> **What to produce**
Each entry must appear in the answer exactly as given.

Stored records:
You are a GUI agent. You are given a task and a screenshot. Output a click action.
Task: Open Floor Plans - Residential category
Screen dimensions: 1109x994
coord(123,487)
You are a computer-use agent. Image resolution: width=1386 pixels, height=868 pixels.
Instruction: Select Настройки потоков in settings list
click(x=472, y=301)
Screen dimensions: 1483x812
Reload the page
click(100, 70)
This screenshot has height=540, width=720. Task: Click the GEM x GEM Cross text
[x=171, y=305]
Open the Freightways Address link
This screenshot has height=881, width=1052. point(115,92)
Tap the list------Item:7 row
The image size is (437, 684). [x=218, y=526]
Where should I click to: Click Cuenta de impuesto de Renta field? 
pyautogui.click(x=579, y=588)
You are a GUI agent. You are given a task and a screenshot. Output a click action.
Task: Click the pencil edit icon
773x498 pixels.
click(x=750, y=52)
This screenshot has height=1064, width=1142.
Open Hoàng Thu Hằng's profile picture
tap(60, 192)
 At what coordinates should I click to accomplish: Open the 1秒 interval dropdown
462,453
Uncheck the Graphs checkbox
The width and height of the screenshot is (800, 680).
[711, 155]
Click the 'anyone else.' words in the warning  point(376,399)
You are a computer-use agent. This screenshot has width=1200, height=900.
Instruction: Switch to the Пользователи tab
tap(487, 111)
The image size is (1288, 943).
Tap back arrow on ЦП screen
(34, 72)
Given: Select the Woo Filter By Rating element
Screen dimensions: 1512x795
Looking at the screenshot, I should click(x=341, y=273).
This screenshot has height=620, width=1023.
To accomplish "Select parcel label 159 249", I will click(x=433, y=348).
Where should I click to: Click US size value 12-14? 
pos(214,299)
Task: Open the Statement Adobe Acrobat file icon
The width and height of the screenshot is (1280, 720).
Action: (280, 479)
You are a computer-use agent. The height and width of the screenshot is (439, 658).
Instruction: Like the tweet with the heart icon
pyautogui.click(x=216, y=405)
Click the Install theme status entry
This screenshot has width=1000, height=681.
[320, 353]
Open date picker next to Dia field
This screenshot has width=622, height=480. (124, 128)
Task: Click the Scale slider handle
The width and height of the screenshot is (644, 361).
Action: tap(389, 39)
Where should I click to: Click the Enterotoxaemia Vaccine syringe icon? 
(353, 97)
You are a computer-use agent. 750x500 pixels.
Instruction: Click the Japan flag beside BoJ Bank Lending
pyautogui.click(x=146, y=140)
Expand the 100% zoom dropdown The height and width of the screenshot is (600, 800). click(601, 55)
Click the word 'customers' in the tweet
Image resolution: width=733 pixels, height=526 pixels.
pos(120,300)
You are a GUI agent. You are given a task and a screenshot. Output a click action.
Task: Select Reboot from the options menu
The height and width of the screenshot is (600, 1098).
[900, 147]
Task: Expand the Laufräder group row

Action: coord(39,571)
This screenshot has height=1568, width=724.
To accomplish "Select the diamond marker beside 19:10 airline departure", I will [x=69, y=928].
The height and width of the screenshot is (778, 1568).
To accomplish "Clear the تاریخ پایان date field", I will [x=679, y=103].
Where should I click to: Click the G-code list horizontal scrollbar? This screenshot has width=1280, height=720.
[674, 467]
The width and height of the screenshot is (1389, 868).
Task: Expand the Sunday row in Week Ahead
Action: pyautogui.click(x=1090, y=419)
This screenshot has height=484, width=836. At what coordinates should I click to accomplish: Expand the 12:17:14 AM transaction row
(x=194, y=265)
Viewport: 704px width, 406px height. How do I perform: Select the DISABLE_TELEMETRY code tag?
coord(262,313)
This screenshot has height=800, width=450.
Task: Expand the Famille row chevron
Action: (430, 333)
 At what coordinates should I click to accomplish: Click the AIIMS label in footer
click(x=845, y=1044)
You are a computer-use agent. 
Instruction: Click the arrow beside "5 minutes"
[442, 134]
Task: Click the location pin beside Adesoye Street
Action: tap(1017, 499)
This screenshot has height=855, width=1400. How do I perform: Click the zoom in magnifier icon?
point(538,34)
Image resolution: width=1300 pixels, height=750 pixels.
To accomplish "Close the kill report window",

> **Answer space**
You are a GUI agent. You are given a task and a screenshot. Output a click action.
Task: Open Floor Plans - Residential category
Screen dimensions: 1109x994
coord(123,487)
You are a computer-use agent. Image resolution: width=1386 pixels, height=868 pixels.
Instruction: Select Настройки потоков in settings list
click(x=472, y=301)
Screen dimensions: 1483x812
Reload the page
click(100, 70)
This screenshot has height=540, width=720. Task: Click the GEM x GEM Cross text
[x=171, y=305]
Open the Freightways Address link
This screenshot has height=881, width=1052. point(115,92)
Tap the list------Item:7 row
The image size is (437, 684). [x=218, y=526]
Where should I click to: Click Cuenta de impuesto de Renta field? 
pyautogui.click(x=579, y=588)
You are a GUI agent. You are given a task and a screenshot. Output a click action.
Task: Click the pencil edit icon
773x498 pixels.
click(x=750, y=52)
This screenshot has height=1064, width=1142.
Open Hoàng Thu Hằng's profile picture
tap(60, 192)
 At what coordinates should I click to accomplish: Open the 1秒 interval dropdown
462,453
Uncheck the Graphs checkbox
The width and height of the screenshot is (800, 680).
[711, 155]
Click the 'anyone else.' words in the warning  point(376,399)
You are a computer-use agent. This screenshot has width=1200, height=900.
Instruction: Switch to the Пользователи tab
tap(487, 111)
The image size is (1288, 943).
Tap back arrow on ЦП screen
(34, 72)
Given: Select the Woo Filter By Rating element
Screen dimensions: 1512x795
Looking at the screenshot, I should click(x=341, y=273).
This screenshot has height=620, width=1023.
To accomplish "Select parcel label 159 249", I will click(x=433, y=348).
Where should I click to: Click US size value 12-14? 
pos(214,299)
Task: Open the Statement Adobe Acrobat file icon
The width and height of the screenshot is (1280, 720).
Action: (280, 479)
You are a computer-use agent. The height and width of the screenshot is (439, 658).
Instruction: Like the tweet with the heart icon
pyautogui.click(x=216, y=405)
Click the Install theme status entry
This screenshot has width=1000, height=681.
[320, 353]
Open date picker next to Dia field
This screenshot has width=622, height=480. (124, 128)
Task: Click the Scale slider handle
The width and height of the screenshot is (644, 361).
Action: tap(389, 39)
Where should I click to: Click the Enterotoxaemia Vaccine syringe icon? 
(353, 97)
You are a computer-use agent. 750x500 pixels.
Instruction: Click the Japan flag beside BoJ Bank Lending
pyautogui.click(x=146, y=140)
Expand the 100% zoom dropdown The height and width of the screenshot is (600, 800). click(601, 55)
Click the word 'customers' in the tweet
Image resolution: width=733 pixels, height=526 pixels.
pos(120,300)
You are a GUI agent. You are given a task and a screenshot. Output a click action.
Task: Select Reboot from the options menu
The height and width of the screenshot is (600, 1098).
[900, 147]
Task: Expand the Laufräder group row

Action: coord(39,571)
This screenshot has height=1568, width=724.
To accomplish "Select the diamond marker beside 19:10 airline departure", I will [x=69, y=928].
The height and width of the screenshot is (778, 1568).
To accomplish "Clear the تاریخ پایان date field", I will [x=679, y=103].
Where should I click to: Click the G-code list horizontal scrollbar? This screenshot has width=1280, height=720.
[674, 467]
The width and height of the screenshot is (1389, 868).
Task: Expand the Sunday row in Week Ahead
Action: pyautogui.click(x=1090, y=419)
This screenshot has height=484, width=836. At what coordinates should I click to accomplish: Expand the 12:17:14 AM transaction row
(x=194, y=265)
Viewport: 704px width, 406px height. How do I perform: Select the DISABLE_TELEMETRY code tag?
coord(262,313)
This screenshot has height=800, width=450.
Task: Expand the Famille row chevron
Action: (430, 333)
 At what coordinates should I click to accomplish: Click the AIIMS label in footer
click(x=845, y=1044)
You are a computer-use agent. 
Instruction: Click the arrow beside "5 minutes"
[442, 134]
Task: Click the location pin beside Adesoye Street
Action: tap(1017, 499)
This screenshot has height=855, width=1400. How do I perform: Click the zoom in magnifier icon?
point(538,34)
Image resolution: width=1300 pixels, height=750 pixels.
To accomplish "Close the kill report window",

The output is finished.